Let's compare the promise example to a pure Javascript example:
// First we need a convenience function for W3C's fiddly XMLHttpRequest.
// It works a little differently from the promise framework. Instead of
// returning a promise to which we can attach a handler later with .then(),
// the function accepts the handler function as an argument named 'callback'.
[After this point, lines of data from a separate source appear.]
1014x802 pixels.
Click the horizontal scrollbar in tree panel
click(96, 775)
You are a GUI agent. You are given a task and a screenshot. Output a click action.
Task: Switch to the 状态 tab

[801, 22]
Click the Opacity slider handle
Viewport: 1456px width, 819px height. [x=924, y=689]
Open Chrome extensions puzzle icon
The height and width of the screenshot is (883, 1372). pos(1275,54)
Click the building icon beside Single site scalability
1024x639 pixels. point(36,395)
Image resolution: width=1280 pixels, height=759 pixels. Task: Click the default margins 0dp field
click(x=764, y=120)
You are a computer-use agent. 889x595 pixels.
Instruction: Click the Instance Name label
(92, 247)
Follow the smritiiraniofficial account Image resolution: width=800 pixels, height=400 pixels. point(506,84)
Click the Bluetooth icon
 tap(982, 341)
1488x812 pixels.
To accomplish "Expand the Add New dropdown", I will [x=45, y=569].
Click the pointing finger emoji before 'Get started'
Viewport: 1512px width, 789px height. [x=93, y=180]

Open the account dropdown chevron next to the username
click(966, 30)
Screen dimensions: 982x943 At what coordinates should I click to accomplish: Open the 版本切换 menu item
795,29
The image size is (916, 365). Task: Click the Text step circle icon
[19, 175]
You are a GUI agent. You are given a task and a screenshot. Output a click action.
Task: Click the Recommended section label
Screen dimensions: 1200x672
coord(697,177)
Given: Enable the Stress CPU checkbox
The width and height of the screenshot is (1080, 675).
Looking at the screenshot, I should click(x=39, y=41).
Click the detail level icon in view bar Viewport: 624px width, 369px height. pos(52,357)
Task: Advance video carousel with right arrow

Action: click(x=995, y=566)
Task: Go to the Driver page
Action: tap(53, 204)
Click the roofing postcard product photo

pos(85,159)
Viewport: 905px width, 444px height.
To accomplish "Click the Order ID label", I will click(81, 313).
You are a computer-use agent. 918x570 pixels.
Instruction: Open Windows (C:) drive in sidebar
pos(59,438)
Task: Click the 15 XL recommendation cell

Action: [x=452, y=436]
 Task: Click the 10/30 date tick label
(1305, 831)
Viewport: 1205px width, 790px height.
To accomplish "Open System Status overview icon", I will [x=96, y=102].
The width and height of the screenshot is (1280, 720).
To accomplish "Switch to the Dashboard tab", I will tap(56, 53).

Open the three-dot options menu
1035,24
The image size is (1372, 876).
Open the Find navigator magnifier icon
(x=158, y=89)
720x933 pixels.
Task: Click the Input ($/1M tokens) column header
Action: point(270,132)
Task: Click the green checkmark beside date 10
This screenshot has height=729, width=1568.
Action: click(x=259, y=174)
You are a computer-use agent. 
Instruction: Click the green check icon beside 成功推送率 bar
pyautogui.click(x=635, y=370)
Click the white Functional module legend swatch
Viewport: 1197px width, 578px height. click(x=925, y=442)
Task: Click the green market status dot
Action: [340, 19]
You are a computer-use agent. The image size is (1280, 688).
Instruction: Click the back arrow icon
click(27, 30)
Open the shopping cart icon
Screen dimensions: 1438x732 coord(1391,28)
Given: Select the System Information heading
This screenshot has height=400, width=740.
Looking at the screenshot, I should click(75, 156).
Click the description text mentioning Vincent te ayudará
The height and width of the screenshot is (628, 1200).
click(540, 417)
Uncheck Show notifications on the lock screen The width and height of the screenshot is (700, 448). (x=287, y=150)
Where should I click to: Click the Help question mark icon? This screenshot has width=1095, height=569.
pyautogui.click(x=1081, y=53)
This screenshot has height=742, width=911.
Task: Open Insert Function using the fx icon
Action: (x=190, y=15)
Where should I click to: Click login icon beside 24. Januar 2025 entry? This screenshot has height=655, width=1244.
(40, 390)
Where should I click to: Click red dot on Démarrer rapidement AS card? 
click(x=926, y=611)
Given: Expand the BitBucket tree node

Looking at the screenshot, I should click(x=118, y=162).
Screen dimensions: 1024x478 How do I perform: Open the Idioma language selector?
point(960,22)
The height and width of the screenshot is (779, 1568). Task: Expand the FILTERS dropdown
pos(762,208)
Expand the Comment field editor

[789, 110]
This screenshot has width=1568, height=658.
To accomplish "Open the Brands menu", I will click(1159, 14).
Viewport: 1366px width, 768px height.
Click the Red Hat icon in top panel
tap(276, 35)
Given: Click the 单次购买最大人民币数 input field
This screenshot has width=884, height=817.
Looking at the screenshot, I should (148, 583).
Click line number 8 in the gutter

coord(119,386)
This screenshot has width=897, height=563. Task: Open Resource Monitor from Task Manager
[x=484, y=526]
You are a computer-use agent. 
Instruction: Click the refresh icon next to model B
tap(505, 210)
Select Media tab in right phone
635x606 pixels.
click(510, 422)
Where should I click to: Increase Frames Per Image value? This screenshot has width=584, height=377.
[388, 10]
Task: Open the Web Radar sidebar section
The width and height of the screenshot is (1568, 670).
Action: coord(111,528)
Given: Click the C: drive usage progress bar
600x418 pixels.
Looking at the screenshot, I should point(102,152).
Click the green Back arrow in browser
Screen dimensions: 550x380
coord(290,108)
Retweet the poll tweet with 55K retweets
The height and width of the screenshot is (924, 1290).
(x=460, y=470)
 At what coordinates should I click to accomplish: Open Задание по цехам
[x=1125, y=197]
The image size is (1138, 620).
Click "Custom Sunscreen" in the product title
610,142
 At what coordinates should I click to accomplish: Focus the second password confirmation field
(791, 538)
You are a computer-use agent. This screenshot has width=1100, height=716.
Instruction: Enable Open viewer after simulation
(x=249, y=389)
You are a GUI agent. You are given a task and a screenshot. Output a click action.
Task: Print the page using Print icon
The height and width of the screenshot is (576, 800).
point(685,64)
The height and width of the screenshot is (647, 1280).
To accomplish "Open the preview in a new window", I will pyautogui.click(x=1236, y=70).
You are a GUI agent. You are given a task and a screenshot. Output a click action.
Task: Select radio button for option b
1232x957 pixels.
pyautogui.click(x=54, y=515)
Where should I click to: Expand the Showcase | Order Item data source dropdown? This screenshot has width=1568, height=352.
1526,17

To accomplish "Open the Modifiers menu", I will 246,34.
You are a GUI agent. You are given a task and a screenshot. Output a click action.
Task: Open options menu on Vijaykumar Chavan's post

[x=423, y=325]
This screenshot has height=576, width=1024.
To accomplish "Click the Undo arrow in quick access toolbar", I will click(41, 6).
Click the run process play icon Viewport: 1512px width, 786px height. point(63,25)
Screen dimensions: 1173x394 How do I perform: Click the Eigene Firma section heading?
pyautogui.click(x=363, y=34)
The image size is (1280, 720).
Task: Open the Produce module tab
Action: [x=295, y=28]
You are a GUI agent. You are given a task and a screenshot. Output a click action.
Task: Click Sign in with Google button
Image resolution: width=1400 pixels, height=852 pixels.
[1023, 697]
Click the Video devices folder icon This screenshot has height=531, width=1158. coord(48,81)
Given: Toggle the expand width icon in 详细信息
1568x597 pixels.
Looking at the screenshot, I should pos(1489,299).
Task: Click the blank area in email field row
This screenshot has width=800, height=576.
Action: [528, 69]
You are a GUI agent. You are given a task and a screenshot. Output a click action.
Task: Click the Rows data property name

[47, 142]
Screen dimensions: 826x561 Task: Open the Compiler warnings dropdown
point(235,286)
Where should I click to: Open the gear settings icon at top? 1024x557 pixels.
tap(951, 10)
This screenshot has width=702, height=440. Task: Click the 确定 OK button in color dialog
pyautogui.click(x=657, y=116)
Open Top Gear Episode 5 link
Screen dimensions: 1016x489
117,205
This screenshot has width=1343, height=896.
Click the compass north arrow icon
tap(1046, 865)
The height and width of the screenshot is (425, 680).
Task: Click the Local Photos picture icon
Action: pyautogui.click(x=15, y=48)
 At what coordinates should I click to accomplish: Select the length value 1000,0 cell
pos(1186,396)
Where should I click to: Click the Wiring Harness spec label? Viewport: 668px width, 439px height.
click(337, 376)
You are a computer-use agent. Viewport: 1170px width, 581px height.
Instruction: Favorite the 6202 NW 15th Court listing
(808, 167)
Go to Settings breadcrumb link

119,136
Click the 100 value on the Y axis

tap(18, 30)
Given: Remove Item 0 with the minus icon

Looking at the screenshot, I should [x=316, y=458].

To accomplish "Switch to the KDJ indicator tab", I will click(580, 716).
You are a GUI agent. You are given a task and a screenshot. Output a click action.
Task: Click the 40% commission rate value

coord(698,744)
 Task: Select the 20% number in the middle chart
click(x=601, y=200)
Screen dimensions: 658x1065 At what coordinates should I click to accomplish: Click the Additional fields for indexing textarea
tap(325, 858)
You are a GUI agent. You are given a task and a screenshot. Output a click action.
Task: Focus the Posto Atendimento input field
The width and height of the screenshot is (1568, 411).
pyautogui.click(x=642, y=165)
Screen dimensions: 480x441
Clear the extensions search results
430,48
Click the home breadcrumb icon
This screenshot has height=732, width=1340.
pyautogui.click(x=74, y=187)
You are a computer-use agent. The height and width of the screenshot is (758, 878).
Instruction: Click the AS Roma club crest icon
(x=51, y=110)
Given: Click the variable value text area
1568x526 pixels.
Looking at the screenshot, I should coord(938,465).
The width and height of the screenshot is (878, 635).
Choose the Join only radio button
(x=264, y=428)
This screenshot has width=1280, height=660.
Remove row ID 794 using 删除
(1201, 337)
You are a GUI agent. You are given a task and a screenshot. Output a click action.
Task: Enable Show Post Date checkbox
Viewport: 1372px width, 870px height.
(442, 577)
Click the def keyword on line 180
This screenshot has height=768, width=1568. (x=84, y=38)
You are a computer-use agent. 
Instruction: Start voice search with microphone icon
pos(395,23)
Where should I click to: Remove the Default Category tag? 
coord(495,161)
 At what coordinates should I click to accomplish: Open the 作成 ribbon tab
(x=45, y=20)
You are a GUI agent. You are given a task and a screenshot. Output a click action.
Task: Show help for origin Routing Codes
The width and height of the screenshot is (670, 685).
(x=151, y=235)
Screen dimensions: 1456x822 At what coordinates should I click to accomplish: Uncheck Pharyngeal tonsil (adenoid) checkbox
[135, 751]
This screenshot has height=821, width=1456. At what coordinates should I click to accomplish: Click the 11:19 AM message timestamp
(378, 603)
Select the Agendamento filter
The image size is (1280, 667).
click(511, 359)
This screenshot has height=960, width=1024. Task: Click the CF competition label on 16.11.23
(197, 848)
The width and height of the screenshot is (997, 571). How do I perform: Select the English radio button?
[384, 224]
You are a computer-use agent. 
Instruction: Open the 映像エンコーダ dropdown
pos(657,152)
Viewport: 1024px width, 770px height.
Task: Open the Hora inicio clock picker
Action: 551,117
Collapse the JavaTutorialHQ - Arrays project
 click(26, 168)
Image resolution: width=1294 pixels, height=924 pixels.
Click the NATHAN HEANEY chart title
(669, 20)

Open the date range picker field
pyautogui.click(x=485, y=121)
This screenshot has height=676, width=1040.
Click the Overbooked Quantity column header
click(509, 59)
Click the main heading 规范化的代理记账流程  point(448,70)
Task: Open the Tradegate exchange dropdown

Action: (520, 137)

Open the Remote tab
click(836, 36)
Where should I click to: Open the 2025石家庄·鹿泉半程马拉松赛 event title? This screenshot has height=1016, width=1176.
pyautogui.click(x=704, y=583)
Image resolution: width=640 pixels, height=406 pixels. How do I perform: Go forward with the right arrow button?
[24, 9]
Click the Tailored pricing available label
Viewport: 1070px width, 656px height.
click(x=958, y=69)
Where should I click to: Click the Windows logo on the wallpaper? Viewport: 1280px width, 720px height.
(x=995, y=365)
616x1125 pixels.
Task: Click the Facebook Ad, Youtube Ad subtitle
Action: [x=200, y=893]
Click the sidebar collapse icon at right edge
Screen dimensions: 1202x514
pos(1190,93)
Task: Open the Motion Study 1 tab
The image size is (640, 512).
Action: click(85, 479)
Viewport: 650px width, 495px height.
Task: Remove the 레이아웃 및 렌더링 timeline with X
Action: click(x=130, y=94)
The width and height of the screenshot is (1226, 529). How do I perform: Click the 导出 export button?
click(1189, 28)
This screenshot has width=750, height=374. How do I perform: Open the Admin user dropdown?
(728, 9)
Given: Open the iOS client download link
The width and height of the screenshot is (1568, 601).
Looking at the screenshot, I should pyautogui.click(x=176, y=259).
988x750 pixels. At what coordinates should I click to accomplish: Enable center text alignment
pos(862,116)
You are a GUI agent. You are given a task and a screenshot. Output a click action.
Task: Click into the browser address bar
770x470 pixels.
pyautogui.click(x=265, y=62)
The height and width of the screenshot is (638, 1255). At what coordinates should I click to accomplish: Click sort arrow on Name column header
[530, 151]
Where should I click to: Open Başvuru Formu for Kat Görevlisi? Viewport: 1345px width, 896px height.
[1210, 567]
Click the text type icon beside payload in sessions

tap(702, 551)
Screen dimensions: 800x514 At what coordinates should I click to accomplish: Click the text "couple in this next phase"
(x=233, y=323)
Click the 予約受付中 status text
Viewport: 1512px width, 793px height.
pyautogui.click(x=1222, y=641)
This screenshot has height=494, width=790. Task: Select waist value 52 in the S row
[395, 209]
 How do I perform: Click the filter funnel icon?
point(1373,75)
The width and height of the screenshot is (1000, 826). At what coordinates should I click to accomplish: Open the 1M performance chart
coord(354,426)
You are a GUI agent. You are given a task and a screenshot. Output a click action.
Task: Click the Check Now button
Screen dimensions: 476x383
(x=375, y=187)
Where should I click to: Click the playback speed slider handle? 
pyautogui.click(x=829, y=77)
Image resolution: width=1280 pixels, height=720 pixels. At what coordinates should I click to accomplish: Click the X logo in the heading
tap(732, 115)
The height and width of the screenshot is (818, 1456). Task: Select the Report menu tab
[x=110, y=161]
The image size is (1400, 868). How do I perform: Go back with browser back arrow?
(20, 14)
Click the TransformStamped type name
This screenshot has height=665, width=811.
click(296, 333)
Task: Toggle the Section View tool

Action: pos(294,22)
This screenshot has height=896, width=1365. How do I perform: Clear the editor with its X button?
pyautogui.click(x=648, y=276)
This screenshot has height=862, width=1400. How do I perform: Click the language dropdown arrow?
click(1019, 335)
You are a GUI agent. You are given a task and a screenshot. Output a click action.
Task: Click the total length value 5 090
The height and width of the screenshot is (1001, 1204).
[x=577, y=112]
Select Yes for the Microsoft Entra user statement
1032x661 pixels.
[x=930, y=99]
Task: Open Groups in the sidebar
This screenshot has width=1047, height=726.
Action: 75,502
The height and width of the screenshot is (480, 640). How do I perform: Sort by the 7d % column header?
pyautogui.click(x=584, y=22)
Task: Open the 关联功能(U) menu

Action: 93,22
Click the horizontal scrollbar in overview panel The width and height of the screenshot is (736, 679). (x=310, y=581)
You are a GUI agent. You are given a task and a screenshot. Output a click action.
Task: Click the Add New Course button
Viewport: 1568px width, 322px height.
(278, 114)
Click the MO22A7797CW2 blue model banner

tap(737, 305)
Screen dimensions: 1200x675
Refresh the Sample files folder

function requestSomeDataAndCall(url, callback) {
var req = new XMLHttpRequest();
req.onreadystatechange = resHandler;
req.open("GET", url, false);
req.send();
function resHandler() {
if (this.readyState==4 && this.status==200) {
callback(this);
} else {
// todo: Handle error.
}
}
}
requestSomeDataAndCall("http://example.com/foo", function(res){
setTimeout(function(){
var data = JSON.parse(res.responseText);
setTimeout(function(){
var price = data.price;
setTimeout(function(){
print("The price is "+price);
},10);
},10);
},10);
});
As Norbert Hartl pointed out, JSON.parse() will hang the browser for large strings. So I used setTimeout() to delay its execution (after a pause of 10 milliseconds). This is one example of Kris Kowal's solution. It allows the current Javascript thread to complete, freeing up the browser to present DOM changes and scroll the page for the user, before the callback runs.
I hope the commonjs promise framework also uses something like setTimeout, otherwise the later promises in the article's example will indeed run synchronously as feared.
My alternative above looks pretty ugly, with the later processes requiring further indentation. I restructured the code, so that we can provide our process chain all in one level:
function makeResolver(chain) {
function climbChain(input) {
var fn = chain.shift(); // This particular implementation
setTimeout(function(){ // alters the chain array.
var output = fn(input);
if (chain.length>0) {
climbChain(output);
}
},10);
}
return climbChain;
}
var processChain = [
function(response){
return JSON.parse(response.body);
},
function(data){
return data.price; // get the price
},
function(price){
print("The price is " + price);
}
];
var climber = makeResolver(promiseChain);
requestSomeDataAndCall("http://example.com/foo", climber);
I was hoping to demonstrate that traditional forward-passing of callbacks in Javascript is pretty much equivalent to promises. However after two attempts I appear to have shown, with reference to the neatness of the code in the original example, that promises are a far more elegant solution!